═══ The input ═══

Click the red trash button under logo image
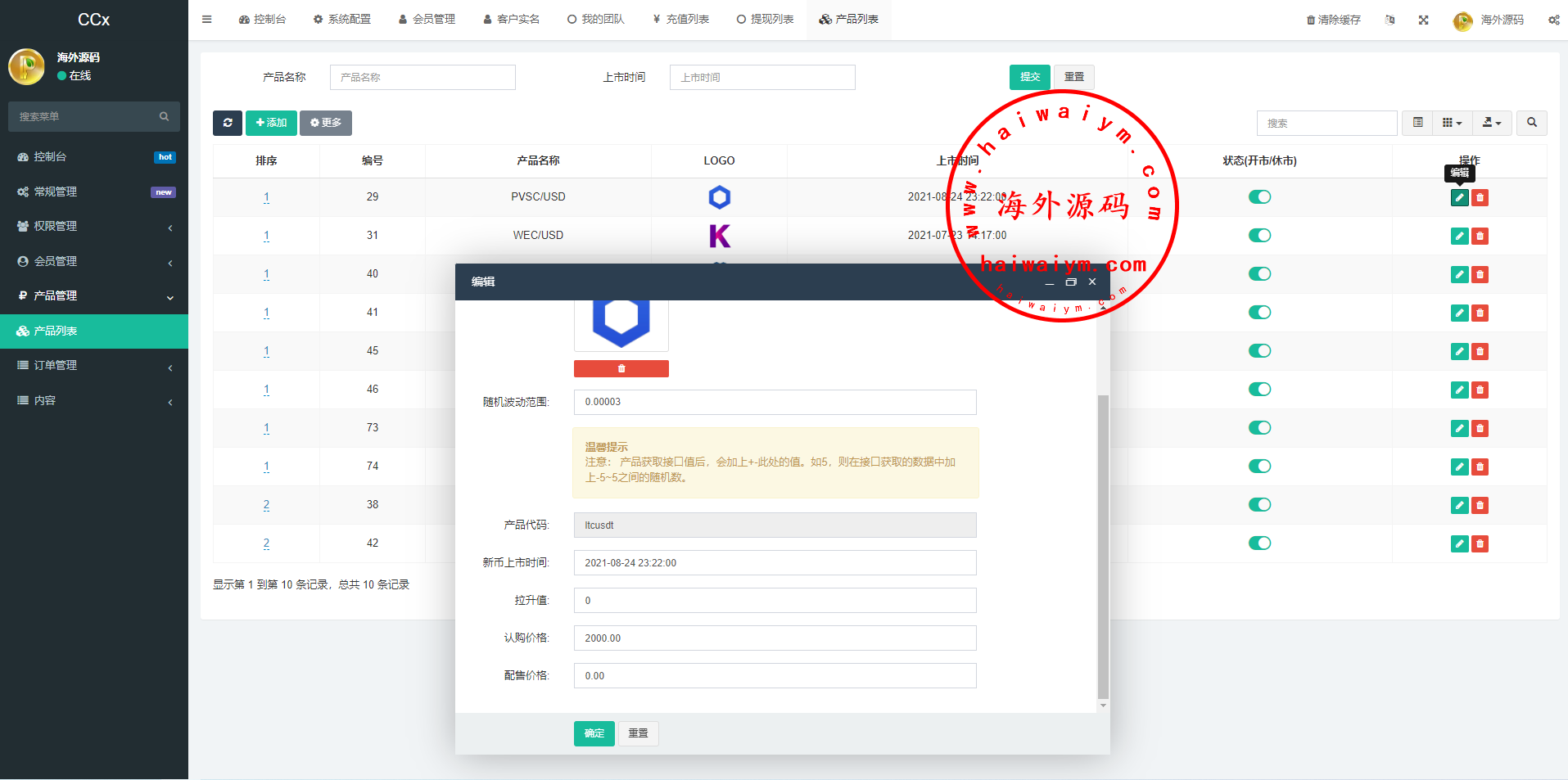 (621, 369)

═══
═══ The input ═══

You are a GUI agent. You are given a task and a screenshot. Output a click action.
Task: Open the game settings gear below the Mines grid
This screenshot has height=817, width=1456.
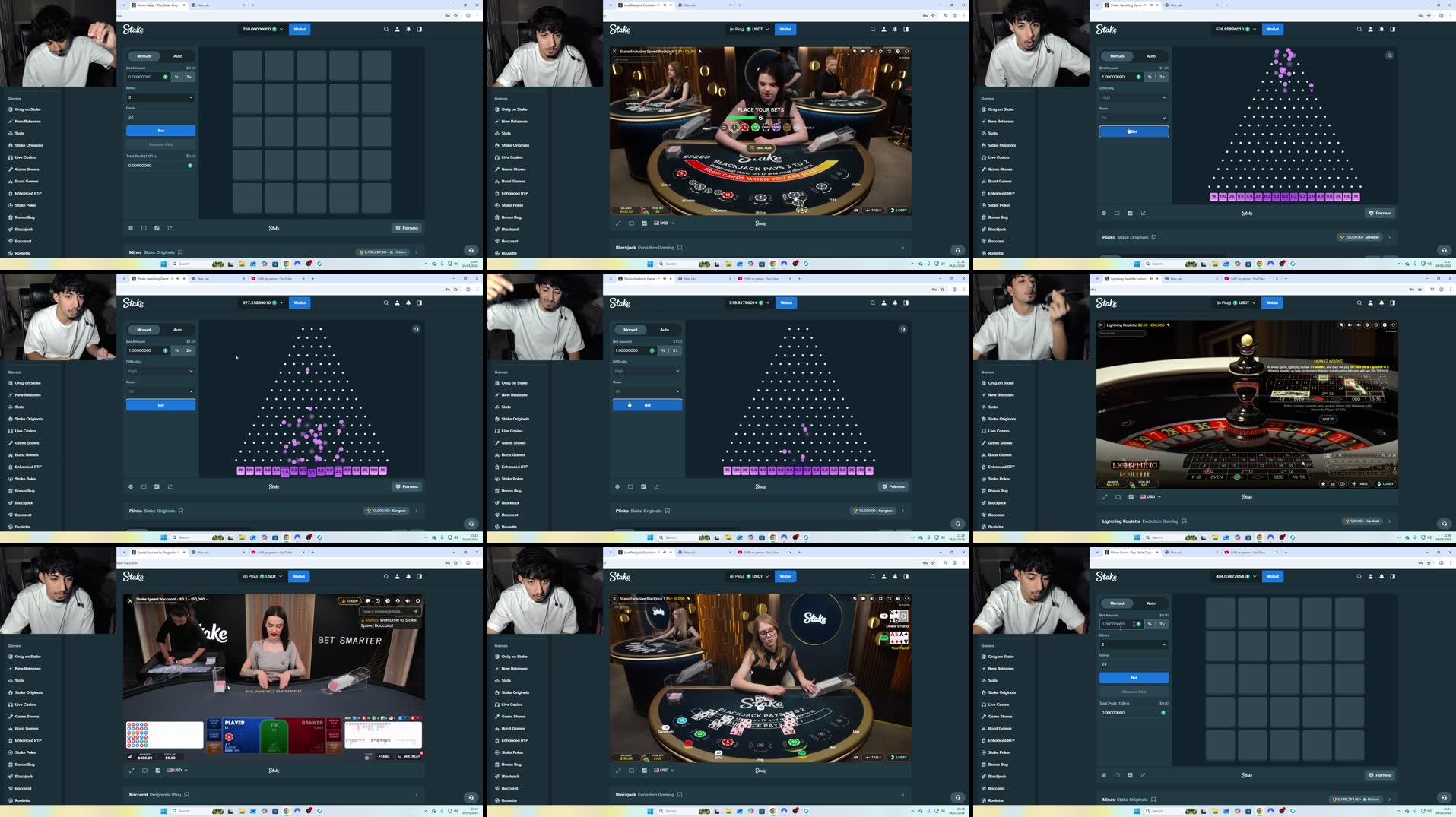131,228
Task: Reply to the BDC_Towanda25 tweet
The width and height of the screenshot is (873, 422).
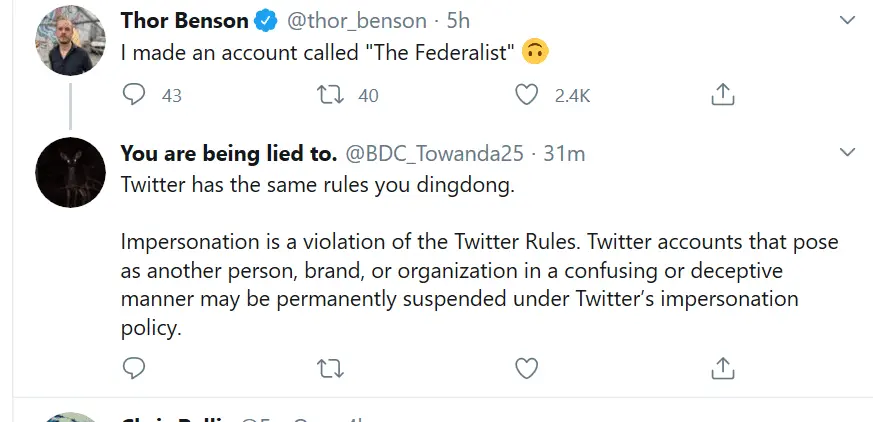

═══

● Directions for this task
From the items above, select each line that contains the string "width". Case counts.

● The reply
This screenshot has height=817, width=1456.
The width and height of the screenshot is (873, 422).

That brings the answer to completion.